### What you should do
Each line from the one with "Screen dimensions: 625x625" to the final line of the data must be reproduced exactly, and no other line may appear.

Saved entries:
|---|
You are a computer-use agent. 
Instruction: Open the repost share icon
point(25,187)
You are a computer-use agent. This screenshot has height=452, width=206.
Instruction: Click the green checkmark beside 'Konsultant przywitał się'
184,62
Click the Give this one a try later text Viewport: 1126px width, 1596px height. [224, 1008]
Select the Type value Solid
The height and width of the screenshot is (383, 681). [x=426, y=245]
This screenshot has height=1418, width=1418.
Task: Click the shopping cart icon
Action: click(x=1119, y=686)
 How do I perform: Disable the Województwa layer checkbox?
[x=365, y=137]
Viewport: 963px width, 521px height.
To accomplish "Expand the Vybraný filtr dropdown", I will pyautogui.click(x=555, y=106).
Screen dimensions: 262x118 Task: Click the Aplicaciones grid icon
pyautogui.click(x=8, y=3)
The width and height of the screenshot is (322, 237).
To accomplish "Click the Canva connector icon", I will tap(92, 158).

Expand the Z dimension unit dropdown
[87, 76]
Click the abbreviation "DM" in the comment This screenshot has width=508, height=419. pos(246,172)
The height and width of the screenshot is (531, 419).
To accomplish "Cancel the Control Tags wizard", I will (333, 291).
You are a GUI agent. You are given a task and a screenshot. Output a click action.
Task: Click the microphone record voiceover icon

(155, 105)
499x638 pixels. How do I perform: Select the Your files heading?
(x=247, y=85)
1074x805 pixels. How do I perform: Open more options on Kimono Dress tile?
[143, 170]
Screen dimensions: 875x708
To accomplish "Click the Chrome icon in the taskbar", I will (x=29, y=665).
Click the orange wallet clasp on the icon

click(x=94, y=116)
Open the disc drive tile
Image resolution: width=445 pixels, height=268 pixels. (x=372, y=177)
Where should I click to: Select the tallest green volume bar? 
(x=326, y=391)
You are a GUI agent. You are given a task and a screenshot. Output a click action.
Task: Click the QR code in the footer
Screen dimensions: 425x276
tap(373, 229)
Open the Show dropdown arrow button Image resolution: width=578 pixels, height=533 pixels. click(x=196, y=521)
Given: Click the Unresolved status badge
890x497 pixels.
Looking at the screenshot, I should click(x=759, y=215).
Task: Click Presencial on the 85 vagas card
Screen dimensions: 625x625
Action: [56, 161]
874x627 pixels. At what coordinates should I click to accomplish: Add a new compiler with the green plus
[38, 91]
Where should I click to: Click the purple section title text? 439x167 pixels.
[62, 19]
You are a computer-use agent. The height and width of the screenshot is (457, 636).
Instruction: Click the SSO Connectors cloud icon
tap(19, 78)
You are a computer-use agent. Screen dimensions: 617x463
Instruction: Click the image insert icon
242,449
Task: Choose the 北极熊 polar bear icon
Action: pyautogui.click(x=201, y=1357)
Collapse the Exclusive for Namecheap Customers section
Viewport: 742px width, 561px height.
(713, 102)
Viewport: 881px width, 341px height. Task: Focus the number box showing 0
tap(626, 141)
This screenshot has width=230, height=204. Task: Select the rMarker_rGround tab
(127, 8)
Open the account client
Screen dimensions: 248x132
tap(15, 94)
|---|
### Response to this task
Screen dimensions: 625x625
Action: [56, 161]
874x627 pixels. At what coordinates should I click to accomplish: Add a new compiler with the green plus
[38, 91]
Where should I click to: Click the purple section title text? 439x167 pixels.
[62, 19]
You are a computer-use agent. The height and width of the screenshot is (457, 636).
Instruction: Click the SSO Connectors cloud icon
tap(19, 78)
You are a computer-use agent. Screen dimensions: 617x463
Instruction: Click the image insert icon
242,449
Task: Choose the 北极熊 polar bear icon
Action: pyautogui.click(x=201, y=1357)
Collapse the Exclusive for Namecheap Customers section
Viewport: 742px width, 561px height.
(713, 102)
Viewport: 881px width, 341px height. Task: Focus the number box showing 0
tap(626, 141)
This screenshot has width=230, height=204. Task: Select the rMarker_rGround tab
(127, 8)
Open the account client
Screen dimensions: 248x132
tap(15, 94)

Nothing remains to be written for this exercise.